その頃私の中にはおじさんが住んでいた。 かわいい衣装を着せられてのお遊戯会も茫然自失で立ち尽くす。 砂場で遊ぶ子供たちをみて「くっだらねえー」って思っていた。 多分前世のおじさんがその頃はまだ私の中にいたんだと思う。 そのおじさんが出て行ってからの私はコンプレックスのかたまりだった。 一重の瞼、曖昧な眉、鈍い運動神経、要するに平たい顔立ちの冴えない女の子だった。 最近その頃の私がふっと甦って涙がでそうになる時がある。 その頃の私を抱きしめてあげたい。 「大丈夫だよ。
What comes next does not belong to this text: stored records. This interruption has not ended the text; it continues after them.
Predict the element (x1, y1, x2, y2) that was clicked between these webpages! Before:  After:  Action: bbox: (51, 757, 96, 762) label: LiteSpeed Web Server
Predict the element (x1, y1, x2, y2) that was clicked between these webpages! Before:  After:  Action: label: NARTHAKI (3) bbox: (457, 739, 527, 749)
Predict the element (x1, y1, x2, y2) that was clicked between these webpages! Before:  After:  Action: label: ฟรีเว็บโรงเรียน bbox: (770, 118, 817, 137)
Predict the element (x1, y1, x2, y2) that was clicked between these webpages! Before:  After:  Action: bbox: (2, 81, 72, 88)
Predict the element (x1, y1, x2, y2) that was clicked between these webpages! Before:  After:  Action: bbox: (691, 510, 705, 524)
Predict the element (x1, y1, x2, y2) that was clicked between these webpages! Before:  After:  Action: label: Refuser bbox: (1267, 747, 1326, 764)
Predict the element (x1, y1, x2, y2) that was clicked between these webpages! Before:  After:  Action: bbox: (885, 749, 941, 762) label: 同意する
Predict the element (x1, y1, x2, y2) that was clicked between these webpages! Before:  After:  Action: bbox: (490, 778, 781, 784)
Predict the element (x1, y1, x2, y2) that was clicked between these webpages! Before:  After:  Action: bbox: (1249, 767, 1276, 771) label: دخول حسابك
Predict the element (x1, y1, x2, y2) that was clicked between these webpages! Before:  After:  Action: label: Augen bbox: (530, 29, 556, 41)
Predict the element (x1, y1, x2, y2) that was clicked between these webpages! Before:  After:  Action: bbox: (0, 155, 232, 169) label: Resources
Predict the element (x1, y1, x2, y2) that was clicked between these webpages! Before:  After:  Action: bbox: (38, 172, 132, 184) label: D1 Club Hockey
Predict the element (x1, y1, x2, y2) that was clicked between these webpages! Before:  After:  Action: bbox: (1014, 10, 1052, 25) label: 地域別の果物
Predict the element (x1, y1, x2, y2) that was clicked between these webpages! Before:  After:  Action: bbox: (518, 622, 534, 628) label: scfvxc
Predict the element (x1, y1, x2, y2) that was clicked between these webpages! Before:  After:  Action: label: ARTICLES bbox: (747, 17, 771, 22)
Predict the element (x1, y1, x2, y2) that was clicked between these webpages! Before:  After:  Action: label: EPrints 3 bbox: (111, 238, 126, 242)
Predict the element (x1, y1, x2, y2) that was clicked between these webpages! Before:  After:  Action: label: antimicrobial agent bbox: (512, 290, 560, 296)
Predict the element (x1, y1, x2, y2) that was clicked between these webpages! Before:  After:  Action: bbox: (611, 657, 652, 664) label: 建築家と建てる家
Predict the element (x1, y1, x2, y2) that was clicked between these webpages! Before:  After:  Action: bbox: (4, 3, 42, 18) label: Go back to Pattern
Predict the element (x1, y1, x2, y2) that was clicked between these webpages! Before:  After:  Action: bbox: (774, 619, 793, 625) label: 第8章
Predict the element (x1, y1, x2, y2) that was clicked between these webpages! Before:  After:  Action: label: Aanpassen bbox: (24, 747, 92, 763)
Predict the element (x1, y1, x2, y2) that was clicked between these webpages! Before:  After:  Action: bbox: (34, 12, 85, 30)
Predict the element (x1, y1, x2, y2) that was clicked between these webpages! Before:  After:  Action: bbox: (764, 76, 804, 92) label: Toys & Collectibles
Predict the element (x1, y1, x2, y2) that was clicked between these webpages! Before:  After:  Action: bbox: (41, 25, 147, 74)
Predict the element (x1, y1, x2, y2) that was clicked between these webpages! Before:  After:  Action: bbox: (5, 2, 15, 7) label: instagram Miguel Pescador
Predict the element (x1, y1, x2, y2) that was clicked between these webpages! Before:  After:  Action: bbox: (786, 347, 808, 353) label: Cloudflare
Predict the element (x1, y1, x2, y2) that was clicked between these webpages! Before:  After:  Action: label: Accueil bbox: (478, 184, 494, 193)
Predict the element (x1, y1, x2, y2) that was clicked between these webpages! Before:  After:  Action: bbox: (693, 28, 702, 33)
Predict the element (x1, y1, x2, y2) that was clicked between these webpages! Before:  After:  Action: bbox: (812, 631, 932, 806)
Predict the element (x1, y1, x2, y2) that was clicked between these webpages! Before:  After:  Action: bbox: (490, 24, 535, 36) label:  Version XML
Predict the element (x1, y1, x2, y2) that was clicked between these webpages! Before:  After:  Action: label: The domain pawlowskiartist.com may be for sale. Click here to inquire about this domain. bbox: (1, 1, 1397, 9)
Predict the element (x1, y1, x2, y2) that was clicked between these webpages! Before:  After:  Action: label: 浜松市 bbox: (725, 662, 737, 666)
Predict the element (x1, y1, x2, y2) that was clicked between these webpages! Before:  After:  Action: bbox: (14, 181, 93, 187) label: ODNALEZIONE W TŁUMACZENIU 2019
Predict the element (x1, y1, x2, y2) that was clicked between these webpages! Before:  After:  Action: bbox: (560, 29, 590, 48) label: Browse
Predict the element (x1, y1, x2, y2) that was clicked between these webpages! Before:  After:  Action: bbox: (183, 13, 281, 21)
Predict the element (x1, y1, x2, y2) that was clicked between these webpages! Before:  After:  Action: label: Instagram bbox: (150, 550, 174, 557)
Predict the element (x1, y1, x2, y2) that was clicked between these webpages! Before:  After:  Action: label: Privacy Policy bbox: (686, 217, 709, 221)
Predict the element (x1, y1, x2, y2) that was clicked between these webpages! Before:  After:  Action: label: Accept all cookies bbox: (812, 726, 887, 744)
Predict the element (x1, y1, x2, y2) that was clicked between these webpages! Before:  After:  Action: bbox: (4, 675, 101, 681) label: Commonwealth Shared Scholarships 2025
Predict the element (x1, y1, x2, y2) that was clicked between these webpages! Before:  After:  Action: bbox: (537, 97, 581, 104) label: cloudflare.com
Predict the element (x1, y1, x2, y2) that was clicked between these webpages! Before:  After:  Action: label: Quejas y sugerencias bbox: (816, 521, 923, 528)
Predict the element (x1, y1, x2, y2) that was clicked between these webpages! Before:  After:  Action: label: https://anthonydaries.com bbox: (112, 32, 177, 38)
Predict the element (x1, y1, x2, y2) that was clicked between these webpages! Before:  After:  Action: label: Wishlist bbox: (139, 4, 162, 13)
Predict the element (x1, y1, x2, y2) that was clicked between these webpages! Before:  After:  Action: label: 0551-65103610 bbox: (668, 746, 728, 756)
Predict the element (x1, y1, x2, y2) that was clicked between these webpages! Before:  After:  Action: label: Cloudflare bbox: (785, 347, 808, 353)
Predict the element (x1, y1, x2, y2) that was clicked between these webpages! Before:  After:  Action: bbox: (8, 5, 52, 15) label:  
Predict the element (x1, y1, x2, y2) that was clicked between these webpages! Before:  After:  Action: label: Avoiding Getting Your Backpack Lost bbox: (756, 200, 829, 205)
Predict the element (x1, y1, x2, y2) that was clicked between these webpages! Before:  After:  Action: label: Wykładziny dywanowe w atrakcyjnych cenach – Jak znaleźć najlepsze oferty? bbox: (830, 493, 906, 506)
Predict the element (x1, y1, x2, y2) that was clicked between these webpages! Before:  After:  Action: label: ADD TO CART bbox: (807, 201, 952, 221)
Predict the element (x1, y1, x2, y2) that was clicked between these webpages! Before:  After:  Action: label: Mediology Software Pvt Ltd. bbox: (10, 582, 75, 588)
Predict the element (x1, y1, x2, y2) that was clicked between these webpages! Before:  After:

いろいろあるけど、なんとかなるよ」って・・・。
コンプレックスは過剰な自意識の裏返しだから、その分いろいろあった。
その少女が18才で、上京して、自立するためにいろんな仕事をして、恋愛と言えるかわからない恋をして、結婚して、離婚して、子育てをして、幾多の苦い経験もして、怒涛の人生を歩んできた。 ライク ア ローリングストーンのようにだ。 やっと今、人としてのミッションを大方クリアして、ここにいる。  私はスタンダードなおばさんの着ぐるみは着たくない。

 やっとここまできて、本当の意味での自由を手に入れたのに着ぐるみ着るのはいやだ。 フィギュアスケートでいったら、ショートプログラムとフリーを終えて、エキシビジョンというところだ。 往生際が悪いと言われても、自分なりのカッコイイを追求したい。 好きなものを着たいし、好きな髪色にしたい。
私の世代は若い頃アパレル全盛期で『夜霧のハウスマヌカン』って歌が流行った位だ。 いくつになっても、自分なりのファッション感と着こなしが出来る世代だと思っている。
 昨今断捨離、断捨離といって古いものには古い気が宿るから、思い切って捨てることで、新しい風が吹くみたいなことを言われるけど、私は一概にそうでもないと思う。 古いものがコーディネート次第で全く違う表情を見せたりすると凄くうれしい。 ファッションは80%はバランスだと思っているので、今のバランスにして、ちょっと色のトレンドをプラスすれば、昔の服もみごとに復活する。 見た目ばっかり言っているようだけど、見た目は大事だ。 テンションがあがる。 できれば上機嫌でいたい。
年をとるのは仕方ない。 誰にも公平に訪れることだから。
でも、奥さんとかおばさんとかおじさんとかじゃなくて、私は私でいたい。
できたらあなたもあなたのままでいてほしい。
最近はじめたヨガスタジオは一日おき位はいっている。 コロナ渦で3年間動かしてない身体の隅々まで稼働して、気持ちいい。
ピラティスのウエストシェイプクラスは毎週出ている。
腹筋を苛め抜くから、1か月でサイドに凹みができてやったーと思ったけど、やっぱり年のせいか、皮膚がイマイチゆるいけど、まあしゃあない。
それからネットのフリーマーケットで私はもう使わないだろうものを、売っている。 最初は売れたらどうしようと思っていた。
梱包とか配送とか大変そうだから。 一か月位なにも売れなくて、むしろほっとしていた。 このところBLのコミック中心に売れ出した。 喜んでもらえると嬉しいものだ。 そしてこのnoteのおかげでなかなかの充実ぶりだ。
いろんな固定観念は手放して、自分で自分を満たしてあげたいなと思う。